課題: 提示テキストのうち、「2021年に「こうとうデンタルオフィス木場」を、2024年に「TOKYO DENTAL OFFICE」で始まり「この信念を貫くために今や必要不可欠となっていることが、 拡大鏡『サージテル』と口腔内カメラ『サージカム HD』だといいます。」で終わる部分を、一字も変えずにそのまま書き出してください。

提示テキスト:
————

2021年に「こうとうデンタルオフィス木場」を、2024年に「TOKYO DENTAL OFFICE 西新宿」を開業しました。
開業するにあたり、酒井先生が掲げたのは次の言葉です。
「すべては患者さまを想うことから始まる」
この信念を貫くために今や必要不可欠となっていることが、 拡大鏡『サージテル』と口腔内カメラ『サージカム HD』だといいます。

「相手の気持ちを考えること」は医療現場に最も必要なこと

酒井理事長

医学的に完治していたとしても、心に不安や悩みが残ったままでは完治とはいえない――。

いつか自分が歯科医院を開業するときは、この考えをモットーにしようとずっと心に決めていました。歯科医師になって医療に関する多くの知識や技術は身につけてきましたが、それだけでよいのだろうかという疑問が常々あって……。

治療は完璧でもコミュニケーションがうまくいかずに患者さまが転院してしまったり、逆に歯科の知識は少なくても思いやりのある歯科助手や受付スタッフがいるほうが患者さまの満足度は高かったり。そのような場面に遭遇する中で、「相手を想うこと」がいかに重要なことであるかを身に染みて感じていたからです。

そのことを教えてくれたのは、勤務医時代に出会った妻でした。私はもともと人に対してあまり深入りしないタイプ。でも妻は、交友関係も広く誰にでも愛情を注げます。雨の日に傘をお持ちでない患者さまにタオルをお渡ししたり、ご不安なお顔をされていることを察したらプラスのひと言のお声かけをしたり、相手の気持ちを考えた気づかいができる人です。

妻と出会ったころの私はちょうど、なかなか売り上げを伸ばせないことに悩んでいた時期でした。彼女の人との向き合い方を見ているうちに、「相手の気持ちを考えることは医療現場でも例外じゃないよな」と思うようになって。うまくいかない原因はそこにあるんじゃないかと気づいたんです。

患者さまを思いやると医院の売上にも変化が

なぜ患者さまはそんなに不安そうな顔をしているのか、今回遅刻してきたことには何か理由があったのか、そもそもどうして当院を選んでくださったのか。まずは、患者さまの一つひとつの行動に対して考えるようにしました。

————

提供情報:
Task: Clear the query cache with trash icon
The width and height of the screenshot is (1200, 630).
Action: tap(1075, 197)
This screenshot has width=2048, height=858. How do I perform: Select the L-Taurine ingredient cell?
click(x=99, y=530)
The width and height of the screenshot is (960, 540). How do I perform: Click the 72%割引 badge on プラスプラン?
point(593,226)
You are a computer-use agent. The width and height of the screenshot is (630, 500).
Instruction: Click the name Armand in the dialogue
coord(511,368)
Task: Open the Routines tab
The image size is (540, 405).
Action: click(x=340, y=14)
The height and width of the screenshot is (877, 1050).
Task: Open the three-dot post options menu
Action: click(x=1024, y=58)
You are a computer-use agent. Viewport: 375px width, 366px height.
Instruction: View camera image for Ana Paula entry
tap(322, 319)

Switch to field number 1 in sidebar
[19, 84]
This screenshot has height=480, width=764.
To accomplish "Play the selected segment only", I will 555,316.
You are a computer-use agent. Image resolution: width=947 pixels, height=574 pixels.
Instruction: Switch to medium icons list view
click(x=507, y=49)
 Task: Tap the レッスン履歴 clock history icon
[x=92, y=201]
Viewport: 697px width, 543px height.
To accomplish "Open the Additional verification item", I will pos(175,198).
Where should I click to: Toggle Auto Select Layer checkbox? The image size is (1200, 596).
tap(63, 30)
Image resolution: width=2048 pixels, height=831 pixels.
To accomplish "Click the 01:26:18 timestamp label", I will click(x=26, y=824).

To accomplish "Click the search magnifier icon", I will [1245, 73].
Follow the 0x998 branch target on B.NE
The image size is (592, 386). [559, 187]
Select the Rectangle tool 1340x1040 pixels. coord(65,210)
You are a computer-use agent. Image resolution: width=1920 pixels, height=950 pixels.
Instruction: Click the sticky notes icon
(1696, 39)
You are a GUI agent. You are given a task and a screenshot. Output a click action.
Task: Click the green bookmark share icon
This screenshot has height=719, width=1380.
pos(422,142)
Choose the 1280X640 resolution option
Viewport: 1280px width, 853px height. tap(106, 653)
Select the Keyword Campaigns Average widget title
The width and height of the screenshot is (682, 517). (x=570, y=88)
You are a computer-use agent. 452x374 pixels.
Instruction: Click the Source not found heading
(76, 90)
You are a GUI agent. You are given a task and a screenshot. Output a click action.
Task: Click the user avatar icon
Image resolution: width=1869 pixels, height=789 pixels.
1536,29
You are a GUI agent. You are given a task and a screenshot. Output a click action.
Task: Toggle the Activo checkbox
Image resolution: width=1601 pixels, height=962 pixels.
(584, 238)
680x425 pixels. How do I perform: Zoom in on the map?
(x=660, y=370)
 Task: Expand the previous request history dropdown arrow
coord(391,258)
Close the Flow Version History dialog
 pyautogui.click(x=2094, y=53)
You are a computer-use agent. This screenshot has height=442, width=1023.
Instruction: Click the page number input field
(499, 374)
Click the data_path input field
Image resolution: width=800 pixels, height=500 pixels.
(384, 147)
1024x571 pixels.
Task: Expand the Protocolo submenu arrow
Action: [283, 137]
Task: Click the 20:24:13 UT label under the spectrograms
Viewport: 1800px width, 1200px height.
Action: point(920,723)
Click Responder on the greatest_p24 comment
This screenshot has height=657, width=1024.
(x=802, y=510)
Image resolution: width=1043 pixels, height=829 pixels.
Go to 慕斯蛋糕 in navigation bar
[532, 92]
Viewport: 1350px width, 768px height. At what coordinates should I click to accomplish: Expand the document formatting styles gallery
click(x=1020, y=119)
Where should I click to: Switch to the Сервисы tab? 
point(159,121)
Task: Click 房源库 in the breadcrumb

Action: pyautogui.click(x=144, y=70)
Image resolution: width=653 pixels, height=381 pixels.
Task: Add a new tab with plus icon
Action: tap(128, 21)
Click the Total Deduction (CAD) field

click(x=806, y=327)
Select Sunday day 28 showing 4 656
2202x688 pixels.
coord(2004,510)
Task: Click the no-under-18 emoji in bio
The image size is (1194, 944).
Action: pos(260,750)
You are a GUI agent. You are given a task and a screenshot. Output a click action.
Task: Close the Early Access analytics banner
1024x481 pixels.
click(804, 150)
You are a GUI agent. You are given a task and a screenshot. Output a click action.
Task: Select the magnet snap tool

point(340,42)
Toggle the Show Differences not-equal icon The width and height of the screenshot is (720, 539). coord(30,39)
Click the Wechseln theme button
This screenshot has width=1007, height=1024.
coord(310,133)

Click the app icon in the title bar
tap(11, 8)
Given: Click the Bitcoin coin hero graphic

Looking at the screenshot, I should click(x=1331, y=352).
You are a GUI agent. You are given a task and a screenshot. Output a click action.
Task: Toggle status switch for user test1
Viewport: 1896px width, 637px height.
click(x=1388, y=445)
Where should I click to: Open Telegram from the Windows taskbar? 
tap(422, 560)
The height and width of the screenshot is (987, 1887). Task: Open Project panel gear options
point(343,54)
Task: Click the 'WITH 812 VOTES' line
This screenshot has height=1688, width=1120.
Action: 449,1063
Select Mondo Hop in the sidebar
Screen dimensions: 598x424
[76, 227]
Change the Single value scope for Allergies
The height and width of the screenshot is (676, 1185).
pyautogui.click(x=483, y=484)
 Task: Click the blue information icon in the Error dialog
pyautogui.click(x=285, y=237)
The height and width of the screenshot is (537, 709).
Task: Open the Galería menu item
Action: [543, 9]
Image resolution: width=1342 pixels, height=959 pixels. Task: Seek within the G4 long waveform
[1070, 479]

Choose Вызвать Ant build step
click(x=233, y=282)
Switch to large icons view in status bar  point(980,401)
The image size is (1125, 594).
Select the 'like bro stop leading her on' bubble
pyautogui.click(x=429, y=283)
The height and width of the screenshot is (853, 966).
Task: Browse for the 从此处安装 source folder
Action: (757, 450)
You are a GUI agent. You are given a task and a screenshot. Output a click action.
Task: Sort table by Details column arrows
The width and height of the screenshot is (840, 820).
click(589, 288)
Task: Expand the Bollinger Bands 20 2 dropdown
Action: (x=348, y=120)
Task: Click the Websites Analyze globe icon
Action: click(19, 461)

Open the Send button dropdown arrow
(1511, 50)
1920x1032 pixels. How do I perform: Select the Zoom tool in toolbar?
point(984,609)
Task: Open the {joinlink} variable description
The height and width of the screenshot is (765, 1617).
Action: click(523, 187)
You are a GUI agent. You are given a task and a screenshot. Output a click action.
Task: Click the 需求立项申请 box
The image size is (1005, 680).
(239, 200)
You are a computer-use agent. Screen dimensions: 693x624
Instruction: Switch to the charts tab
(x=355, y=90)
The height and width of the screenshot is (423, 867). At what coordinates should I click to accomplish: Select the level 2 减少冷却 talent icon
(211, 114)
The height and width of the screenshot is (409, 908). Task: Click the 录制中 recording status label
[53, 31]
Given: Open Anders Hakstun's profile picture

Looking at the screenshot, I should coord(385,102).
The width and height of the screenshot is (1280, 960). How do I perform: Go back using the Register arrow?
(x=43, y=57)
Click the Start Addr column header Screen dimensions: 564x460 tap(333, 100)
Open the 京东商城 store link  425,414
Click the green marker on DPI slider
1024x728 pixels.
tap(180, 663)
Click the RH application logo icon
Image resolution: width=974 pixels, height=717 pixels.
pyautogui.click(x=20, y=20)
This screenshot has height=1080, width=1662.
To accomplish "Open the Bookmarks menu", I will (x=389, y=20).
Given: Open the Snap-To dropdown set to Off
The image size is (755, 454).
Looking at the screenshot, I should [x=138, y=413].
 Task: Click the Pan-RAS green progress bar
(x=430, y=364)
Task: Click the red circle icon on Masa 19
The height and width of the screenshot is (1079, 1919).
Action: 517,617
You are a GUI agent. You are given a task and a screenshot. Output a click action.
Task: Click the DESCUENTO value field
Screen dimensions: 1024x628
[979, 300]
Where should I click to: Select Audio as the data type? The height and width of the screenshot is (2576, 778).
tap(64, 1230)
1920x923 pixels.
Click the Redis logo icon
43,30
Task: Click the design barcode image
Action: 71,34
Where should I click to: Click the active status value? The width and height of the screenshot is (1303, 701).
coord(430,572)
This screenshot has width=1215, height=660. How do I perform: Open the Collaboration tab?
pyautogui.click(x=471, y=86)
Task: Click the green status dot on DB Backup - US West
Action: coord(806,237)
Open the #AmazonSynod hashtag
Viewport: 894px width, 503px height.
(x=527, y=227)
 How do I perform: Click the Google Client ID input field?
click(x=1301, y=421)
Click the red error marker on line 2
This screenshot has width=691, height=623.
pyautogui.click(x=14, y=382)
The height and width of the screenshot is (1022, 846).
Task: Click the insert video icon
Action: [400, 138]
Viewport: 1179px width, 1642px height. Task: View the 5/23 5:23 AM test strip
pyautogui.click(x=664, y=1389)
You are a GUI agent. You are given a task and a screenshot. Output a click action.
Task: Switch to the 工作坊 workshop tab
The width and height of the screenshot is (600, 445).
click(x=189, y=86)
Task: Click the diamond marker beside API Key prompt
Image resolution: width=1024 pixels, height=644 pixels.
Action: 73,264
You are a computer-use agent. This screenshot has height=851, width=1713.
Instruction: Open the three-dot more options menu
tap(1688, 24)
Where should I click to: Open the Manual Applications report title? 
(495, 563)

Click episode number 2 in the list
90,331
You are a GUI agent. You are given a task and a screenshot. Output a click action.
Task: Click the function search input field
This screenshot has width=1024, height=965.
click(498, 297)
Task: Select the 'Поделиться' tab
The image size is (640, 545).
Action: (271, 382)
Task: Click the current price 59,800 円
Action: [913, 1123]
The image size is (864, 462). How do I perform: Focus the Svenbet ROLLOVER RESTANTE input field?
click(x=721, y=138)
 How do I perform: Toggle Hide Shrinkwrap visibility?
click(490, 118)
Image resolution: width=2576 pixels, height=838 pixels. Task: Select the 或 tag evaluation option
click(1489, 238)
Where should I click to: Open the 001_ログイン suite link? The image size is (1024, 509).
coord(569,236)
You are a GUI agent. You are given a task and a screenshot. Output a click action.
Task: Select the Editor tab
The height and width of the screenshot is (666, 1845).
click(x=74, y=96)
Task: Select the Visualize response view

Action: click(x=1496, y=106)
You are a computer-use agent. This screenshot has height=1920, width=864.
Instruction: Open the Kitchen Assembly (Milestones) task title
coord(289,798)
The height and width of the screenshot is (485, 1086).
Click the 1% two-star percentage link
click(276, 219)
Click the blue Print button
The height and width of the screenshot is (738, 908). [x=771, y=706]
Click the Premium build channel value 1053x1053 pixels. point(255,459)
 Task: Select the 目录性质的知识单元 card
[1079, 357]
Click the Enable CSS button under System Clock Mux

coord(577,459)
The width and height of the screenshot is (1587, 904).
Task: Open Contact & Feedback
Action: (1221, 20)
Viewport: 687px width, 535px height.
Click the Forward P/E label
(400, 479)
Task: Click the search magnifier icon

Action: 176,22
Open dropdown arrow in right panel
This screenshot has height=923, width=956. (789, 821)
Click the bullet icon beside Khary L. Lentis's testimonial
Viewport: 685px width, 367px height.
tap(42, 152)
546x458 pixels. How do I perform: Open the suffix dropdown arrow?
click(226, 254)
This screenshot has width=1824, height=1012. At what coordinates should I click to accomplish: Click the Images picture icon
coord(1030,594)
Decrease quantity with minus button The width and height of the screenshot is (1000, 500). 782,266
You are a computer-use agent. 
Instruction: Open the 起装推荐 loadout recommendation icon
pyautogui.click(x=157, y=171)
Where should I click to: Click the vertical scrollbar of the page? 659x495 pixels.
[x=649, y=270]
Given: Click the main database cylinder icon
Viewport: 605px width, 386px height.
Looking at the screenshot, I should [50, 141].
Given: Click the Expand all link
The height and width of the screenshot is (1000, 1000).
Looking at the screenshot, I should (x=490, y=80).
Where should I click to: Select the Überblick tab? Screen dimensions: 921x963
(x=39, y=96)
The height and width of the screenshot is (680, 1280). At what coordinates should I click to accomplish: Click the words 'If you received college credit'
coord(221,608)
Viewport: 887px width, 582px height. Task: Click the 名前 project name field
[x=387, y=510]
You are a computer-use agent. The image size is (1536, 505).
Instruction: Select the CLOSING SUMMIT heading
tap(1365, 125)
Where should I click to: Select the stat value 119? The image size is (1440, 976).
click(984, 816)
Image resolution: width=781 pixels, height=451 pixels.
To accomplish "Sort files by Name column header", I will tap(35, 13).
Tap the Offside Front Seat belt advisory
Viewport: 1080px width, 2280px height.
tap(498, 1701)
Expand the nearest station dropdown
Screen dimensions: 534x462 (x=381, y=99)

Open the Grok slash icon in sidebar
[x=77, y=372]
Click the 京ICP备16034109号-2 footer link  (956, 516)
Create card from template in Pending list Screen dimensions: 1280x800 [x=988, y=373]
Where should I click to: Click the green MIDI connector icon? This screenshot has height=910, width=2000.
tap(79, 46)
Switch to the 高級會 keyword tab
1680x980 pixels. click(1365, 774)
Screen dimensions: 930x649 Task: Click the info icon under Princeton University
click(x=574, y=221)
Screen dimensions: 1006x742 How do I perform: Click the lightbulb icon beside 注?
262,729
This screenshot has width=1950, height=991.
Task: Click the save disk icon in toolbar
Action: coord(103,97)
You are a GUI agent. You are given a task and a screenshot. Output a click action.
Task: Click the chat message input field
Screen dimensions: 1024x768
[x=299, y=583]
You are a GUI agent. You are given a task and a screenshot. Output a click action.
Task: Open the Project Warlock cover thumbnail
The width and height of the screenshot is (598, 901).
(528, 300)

————

課題の出力:
2021年に「こうとうデンタルオフィス木場」を、2024年に「TOKYO DENTAL OFFICE 西新宿」を開業しました。
開業するにあたり、酒井先生が掲げたのは次の言葉です。
「すべては患者さまを想うことから始まる」
この信念を貫くために今や必要不可欠となっていることが、 拡大鏡『サージテル』と口腔内カメラ『サージカム HD』だといいます。